◆ Passage shown ◆
Julie Mehretu, 2017–18. Ink and acrylic on canvas. Photo: Italo Rondinella. Image courtesy La Biennale di Venezia.

This observation led Rugoff to two important curatorial decisions. First, he decided to split the curated portion of the biennale into two separate shows, titled Proposition A and Proposition B, the former presented in the long, one-room-after-another Arsenale (a medieval edifice built for the city’s shipping industry and that since 1980 has been used as an exhibition space), and the latter in the Central Pavilion at the Giardini, the other major site of the biennale. Each of Rugoff’s two Propositions includes the same group of artists, often working in radically different forms. The structure has the advantage of demonstrating something that is pretty prevalent in today’s art world, which is that artists feel much less bound than in the past to working in a single medium, but it has the disadvantage of making an already unwieldy endeavor even more cumbersome than usual.

Arsenale. Photo: Andrea Avezzù. Image courtesy La Biennale di Venezia.

The second curatorial decision that led from Rugoff’s embrace of a political incoherence is that the exhibition eschews a strong point of view. Rugoff writes in the catalog about how he chose to deal with the multifarious range of artwork on view by avoiding an “overarching narrative or thematic umbrella,” in the hopes of not limiting the complexity of the art on display or viewers’ interpretations of it. He frames this decision as one of ceding authorial control, although he admits, parenthetically, “And how, in any case, could so many disparate practices be squeezed into a singular thematic package?”—which seems closer to the truth. Incoherence, then, is the conceptual price one pays to have these artists grouped together in this exhibition, apparently.

In my most generous moments, I could see the ways this curatorial approach might allow viewers to create their own narratives as they make their way through the (at times, seemingly endless) show, but most of the installation does not reward attempts to discover a logic. Yes, that room could have been a meditation on the range of devastation caused by economic inequity, and that room could maybe be about the visual language of Pop updated for the digital age. But that might have been my own projection, my own optimistic (cruelly optimistic?) search for meaning. Exhibition as Rorschach test is my least favorite genre.

But There Was Some Great Work on View . . .

Zanele Muholi, 2015–18. Wallpaper. Photo: Italo Rondinella. Image courtesy La Biennale di Venezia.

Still, there are some powerful threads running through the show, and some terrific art to be seen. A number of works (mostly by women) take on the idea of the self-portrait and the power of self-representation. Zanele Muholi’s wallpaper, composed of large-scale photographic images of the artist that combine uncomfortable references to racist stereotypes with a defiant, powerful, and even confrontational gaze, recurs throughout the Arsenale, around doorways and in interstitial spaces, acting as a continual challenge to viewers. Other standouts in this category include deadpan photos by Martine Gutierrez, produced for her self-created Indigenous Woman magazine in which she poses suggestively with mannequins in high-style scenarios, and Mari Katayama’s images of herself in her bedroom, surrounded by things she has made or collected—including doll-like body doubles and outgrown prosthetics that she has used over the years as a result of a double-leg amputation.

◆ Work to be completed ◆
Answer these from the passage about the biennale:
(a) What are the titles of the two shows the curated portion was split into?
(b) Since what year has the Arsenale been used as an exhibition space?
(c) What is the name of the magazine Martine Gutierrez created?
The rows after this have no connection to the passage about the biennale.

◆ Excerpted records ◆
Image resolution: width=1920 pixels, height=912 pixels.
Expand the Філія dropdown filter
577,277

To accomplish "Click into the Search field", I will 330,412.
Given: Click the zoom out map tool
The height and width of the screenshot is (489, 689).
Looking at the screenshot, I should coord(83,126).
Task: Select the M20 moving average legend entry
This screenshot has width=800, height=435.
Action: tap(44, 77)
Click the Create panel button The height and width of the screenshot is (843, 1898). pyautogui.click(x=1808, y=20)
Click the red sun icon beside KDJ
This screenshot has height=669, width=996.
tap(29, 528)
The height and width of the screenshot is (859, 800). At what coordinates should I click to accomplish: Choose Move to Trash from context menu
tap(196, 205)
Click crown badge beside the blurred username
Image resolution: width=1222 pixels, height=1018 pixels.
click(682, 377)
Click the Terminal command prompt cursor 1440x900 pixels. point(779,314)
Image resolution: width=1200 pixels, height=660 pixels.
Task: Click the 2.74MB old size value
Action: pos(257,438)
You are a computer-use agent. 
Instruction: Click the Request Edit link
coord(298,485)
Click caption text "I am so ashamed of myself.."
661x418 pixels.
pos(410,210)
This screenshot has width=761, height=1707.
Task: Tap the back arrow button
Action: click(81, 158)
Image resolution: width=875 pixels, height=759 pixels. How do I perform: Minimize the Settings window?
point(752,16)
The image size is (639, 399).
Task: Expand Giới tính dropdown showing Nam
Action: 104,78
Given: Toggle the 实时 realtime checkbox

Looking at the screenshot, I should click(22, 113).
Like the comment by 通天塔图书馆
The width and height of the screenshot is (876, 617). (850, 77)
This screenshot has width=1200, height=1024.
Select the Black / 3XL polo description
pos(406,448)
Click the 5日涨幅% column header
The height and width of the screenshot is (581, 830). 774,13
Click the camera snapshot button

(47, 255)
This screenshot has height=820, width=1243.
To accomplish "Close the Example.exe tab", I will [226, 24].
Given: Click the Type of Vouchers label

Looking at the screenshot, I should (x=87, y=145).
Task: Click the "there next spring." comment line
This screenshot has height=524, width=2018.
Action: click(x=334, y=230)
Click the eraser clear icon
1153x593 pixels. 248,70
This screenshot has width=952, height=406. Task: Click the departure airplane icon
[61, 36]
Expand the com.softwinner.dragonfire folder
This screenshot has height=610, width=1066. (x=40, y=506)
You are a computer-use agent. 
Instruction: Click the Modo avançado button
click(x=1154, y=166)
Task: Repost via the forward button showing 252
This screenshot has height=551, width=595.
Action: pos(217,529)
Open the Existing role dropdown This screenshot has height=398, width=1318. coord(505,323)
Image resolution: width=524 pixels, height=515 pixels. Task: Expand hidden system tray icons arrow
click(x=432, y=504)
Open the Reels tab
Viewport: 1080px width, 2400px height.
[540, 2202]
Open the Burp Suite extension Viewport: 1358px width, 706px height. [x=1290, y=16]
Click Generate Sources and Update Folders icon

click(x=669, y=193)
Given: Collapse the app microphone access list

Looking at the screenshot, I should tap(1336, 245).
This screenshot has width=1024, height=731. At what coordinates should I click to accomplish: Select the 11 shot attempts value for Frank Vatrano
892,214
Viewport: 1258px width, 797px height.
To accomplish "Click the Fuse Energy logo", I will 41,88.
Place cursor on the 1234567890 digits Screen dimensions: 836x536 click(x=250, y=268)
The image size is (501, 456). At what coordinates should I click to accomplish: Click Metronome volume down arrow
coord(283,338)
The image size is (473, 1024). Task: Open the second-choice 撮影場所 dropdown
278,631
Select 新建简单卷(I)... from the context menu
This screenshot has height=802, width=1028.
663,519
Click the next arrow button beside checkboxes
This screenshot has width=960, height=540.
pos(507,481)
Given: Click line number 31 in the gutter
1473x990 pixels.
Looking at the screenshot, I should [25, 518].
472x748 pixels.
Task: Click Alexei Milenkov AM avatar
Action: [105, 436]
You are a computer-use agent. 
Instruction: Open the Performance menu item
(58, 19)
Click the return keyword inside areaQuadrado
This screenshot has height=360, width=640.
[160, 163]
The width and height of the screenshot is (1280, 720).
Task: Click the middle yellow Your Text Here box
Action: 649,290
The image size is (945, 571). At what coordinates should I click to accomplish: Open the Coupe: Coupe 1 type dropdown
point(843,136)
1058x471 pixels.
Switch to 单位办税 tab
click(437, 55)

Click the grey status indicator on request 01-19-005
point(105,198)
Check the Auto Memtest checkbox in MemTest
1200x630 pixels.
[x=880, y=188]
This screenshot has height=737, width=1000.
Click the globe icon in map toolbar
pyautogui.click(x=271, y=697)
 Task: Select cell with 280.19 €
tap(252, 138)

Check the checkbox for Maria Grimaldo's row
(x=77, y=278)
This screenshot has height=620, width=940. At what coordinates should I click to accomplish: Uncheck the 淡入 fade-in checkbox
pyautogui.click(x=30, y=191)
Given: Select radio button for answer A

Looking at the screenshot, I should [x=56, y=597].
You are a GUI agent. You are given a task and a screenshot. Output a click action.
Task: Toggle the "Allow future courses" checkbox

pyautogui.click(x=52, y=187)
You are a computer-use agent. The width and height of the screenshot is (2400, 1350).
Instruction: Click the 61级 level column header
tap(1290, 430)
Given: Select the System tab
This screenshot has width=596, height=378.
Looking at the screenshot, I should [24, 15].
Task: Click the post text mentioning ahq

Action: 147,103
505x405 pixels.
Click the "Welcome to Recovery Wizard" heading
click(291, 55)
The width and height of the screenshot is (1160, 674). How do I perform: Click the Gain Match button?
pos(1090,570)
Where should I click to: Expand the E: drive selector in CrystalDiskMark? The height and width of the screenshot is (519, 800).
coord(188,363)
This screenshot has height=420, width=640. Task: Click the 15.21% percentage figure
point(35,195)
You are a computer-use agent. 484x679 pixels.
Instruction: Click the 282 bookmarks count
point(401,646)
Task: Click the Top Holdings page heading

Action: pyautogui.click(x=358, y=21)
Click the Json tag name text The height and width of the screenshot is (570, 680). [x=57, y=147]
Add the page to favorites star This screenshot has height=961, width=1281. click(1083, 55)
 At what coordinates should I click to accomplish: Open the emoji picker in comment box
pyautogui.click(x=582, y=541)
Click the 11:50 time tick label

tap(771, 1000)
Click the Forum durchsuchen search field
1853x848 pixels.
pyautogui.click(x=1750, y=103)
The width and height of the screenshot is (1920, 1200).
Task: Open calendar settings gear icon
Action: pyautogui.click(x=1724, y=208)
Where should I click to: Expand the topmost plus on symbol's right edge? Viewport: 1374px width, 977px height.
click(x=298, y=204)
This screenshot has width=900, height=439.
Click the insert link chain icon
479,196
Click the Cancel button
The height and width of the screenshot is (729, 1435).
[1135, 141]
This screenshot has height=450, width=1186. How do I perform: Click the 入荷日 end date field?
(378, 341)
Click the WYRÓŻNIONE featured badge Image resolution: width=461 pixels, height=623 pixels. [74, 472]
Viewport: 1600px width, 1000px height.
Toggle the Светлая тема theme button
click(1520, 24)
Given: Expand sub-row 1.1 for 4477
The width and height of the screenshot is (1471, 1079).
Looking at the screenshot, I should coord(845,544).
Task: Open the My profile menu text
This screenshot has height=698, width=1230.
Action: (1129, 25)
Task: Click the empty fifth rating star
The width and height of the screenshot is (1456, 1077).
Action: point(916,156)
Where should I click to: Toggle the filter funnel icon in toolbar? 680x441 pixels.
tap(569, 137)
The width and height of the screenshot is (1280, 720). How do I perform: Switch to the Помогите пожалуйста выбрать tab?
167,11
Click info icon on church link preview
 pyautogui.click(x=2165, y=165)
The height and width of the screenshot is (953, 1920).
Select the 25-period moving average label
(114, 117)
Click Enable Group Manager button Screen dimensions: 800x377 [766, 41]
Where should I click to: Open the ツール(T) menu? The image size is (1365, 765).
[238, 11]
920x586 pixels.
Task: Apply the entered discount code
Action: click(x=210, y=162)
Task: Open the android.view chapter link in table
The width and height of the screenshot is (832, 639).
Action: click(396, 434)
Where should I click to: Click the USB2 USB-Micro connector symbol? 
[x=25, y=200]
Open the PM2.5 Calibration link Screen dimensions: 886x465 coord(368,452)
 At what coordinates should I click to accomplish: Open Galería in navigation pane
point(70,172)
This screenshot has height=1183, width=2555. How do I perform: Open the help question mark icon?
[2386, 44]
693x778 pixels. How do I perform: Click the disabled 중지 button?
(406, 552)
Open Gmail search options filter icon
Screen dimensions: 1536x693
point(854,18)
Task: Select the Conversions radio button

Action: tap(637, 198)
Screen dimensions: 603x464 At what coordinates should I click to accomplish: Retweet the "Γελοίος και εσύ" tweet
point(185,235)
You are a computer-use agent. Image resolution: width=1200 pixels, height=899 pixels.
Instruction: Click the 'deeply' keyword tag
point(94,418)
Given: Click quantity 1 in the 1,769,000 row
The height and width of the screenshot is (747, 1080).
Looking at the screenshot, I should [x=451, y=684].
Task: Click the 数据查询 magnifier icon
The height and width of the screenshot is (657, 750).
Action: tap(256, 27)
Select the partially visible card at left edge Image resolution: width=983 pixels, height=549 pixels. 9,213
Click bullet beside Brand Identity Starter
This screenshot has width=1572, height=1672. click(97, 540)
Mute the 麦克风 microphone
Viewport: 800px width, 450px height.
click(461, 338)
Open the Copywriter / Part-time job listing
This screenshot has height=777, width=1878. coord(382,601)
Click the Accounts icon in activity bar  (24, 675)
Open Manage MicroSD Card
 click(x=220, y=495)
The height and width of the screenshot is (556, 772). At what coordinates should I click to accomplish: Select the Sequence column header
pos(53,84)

◆ Solution ◆
(a) Proposition A and Proposition B
(b) 1980
(c) Indigenous Woman